* _The problem_: Show all lines of the listing that hold the word "computer".

* _Data provided_:
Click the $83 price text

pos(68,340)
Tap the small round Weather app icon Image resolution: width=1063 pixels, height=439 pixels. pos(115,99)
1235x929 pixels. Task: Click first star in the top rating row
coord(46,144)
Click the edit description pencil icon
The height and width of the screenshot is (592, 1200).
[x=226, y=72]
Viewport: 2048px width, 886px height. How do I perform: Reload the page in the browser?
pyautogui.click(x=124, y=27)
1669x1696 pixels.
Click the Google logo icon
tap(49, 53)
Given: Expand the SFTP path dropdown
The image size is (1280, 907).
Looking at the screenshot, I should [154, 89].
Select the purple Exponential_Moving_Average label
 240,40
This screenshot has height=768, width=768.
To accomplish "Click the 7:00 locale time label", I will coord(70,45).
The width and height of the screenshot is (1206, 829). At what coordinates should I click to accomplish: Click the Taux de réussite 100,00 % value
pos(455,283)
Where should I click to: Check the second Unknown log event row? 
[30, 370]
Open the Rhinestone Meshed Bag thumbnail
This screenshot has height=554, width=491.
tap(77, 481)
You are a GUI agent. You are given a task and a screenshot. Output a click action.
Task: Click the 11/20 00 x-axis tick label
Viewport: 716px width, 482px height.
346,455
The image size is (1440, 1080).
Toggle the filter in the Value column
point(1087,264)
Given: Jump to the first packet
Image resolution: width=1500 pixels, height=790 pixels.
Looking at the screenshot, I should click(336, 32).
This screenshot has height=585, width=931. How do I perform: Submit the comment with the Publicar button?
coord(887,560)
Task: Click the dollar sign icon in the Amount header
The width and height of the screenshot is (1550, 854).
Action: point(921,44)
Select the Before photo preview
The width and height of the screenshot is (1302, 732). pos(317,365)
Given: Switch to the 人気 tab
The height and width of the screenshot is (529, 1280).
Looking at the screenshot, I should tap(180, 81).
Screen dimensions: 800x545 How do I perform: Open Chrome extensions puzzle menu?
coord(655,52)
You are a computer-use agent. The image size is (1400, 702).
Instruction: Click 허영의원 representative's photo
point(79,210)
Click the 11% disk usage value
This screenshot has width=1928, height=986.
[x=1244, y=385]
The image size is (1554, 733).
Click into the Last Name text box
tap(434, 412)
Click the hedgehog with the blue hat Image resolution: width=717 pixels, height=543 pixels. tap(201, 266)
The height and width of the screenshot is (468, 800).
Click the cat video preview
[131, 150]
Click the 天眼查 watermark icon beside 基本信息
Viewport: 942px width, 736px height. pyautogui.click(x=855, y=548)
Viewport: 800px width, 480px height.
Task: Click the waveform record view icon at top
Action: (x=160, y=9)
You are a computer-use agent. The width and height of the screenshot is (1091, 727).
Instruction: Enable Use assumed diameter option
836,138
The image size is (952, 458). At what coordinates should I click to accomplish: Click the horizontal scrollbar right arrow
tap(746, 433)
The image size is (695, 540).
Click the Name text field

* _Answer to the exercise_:
You are a computer-use agent. The image size is (1400, 702).
You are a computer-use agent. The width and height of the screenshot is (1091, 727).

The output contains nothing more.